- Problem requirements -
Every line from the one with "Image resolution: width=323" through the end of the entries below must be retyped exactly, and only those lines. The pictures are not part of the copy.

(Stored data entries)
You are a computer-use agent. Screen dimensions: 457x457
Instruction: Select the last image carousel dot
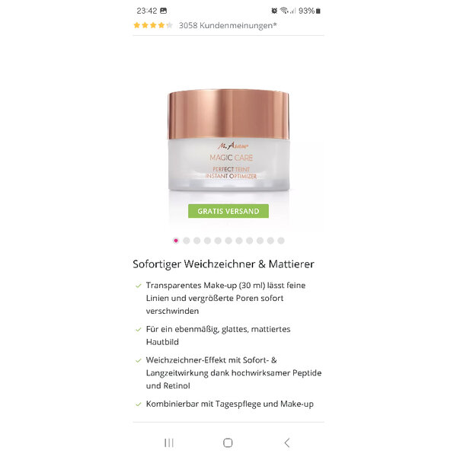point(281,241)
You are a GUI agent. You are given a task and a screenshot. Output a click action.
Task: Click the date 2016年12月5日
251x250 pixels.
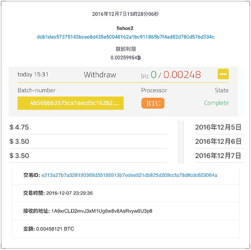coord(218,128)
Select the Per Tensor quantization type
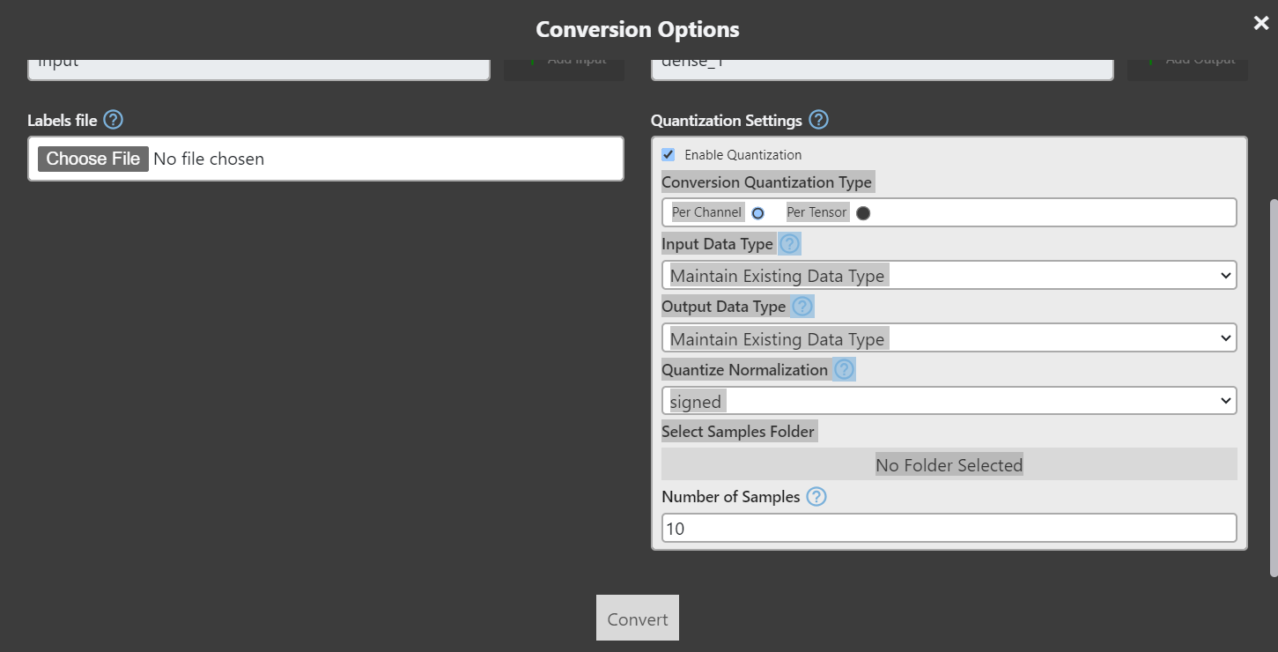The height and width of the screenshot is (652, 1278). [x=861, y=212]
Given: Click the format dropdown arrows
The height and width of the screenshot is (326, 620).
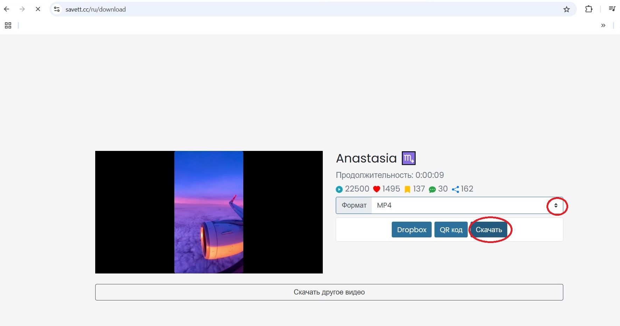Looking at the screenshot, I should pyautogui.click(x=556, y=206).
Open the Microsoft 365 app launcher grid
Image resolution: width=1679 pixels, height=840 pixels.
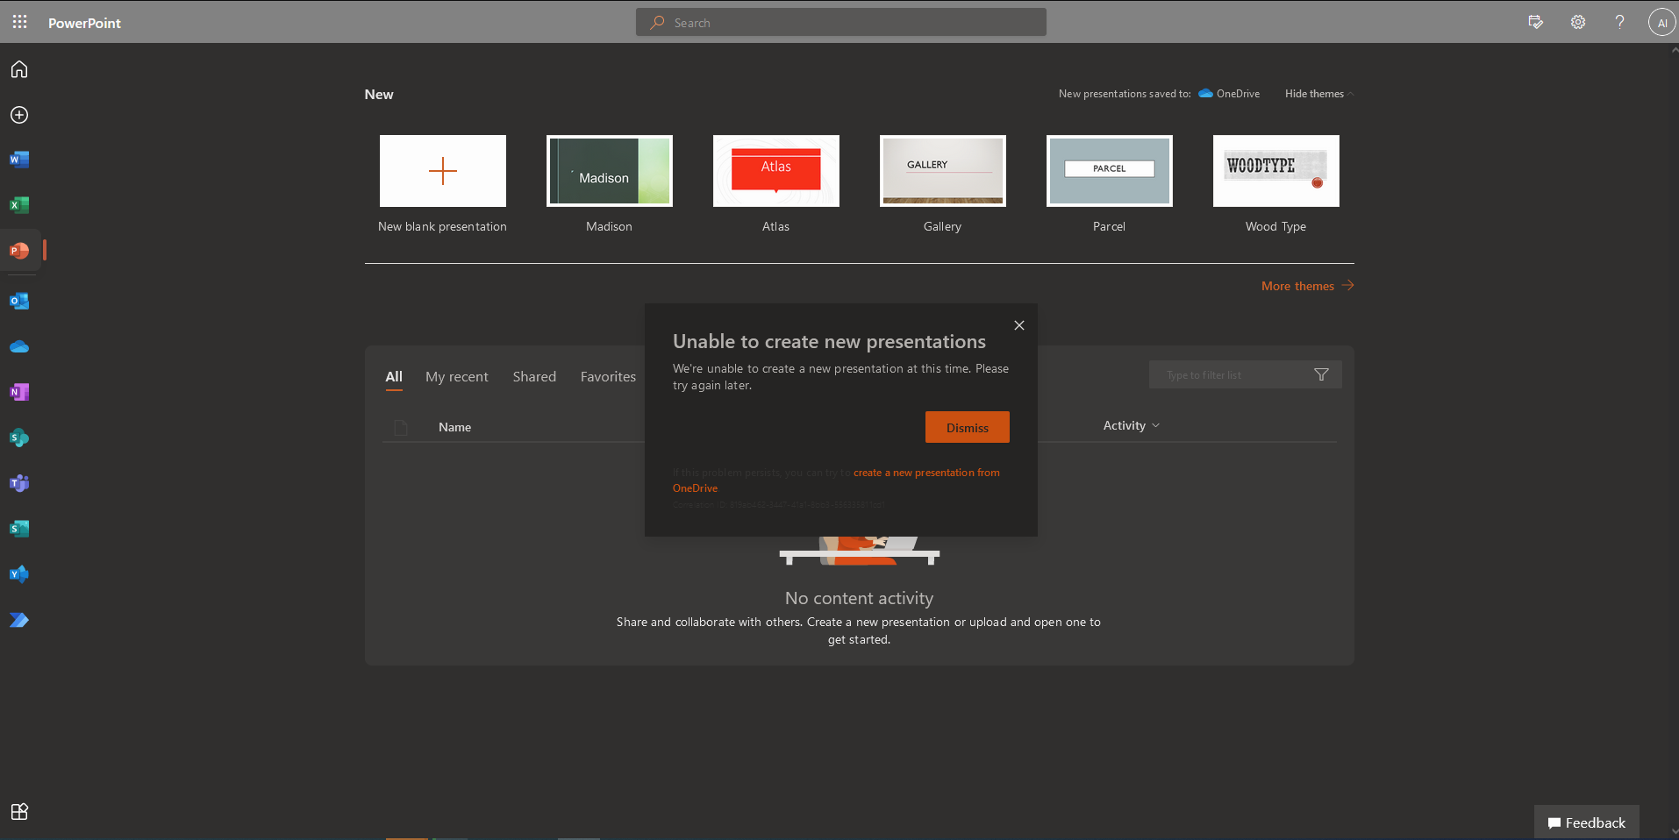click(x=19, y=22)
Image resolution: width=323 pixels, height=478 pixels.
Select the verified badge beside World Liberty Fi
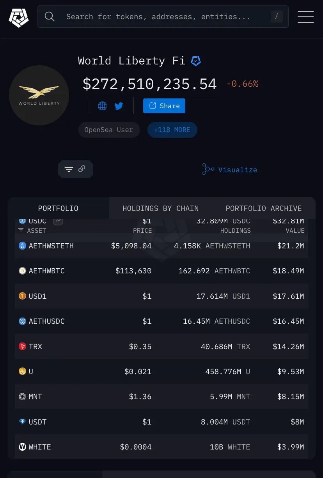[196, 61]
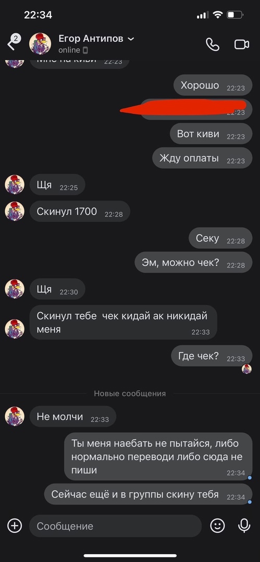Tap the 'online' status text
Screen dimensions: 260x562
click(69, 50)
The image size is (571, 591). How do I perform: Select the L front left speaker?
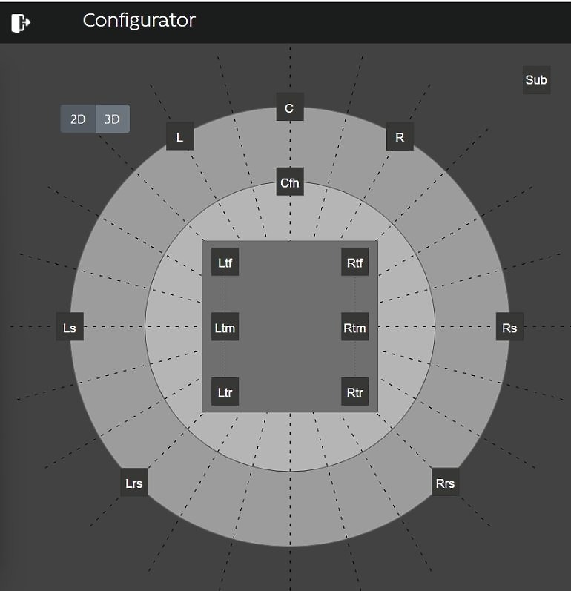click(x=179, y=136)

- Output for this exercise -
Image resolution: width=323 pixels, height=478 pixels.
Select the verified badge beside World Liberty Fi
[196, 61]
Tap the 'online' status text
Screen dimensions: 260x562
click(69, 50)
The image size is (571, 591). How do I perform: Select the L front left speaker?
click(x=179, y=136)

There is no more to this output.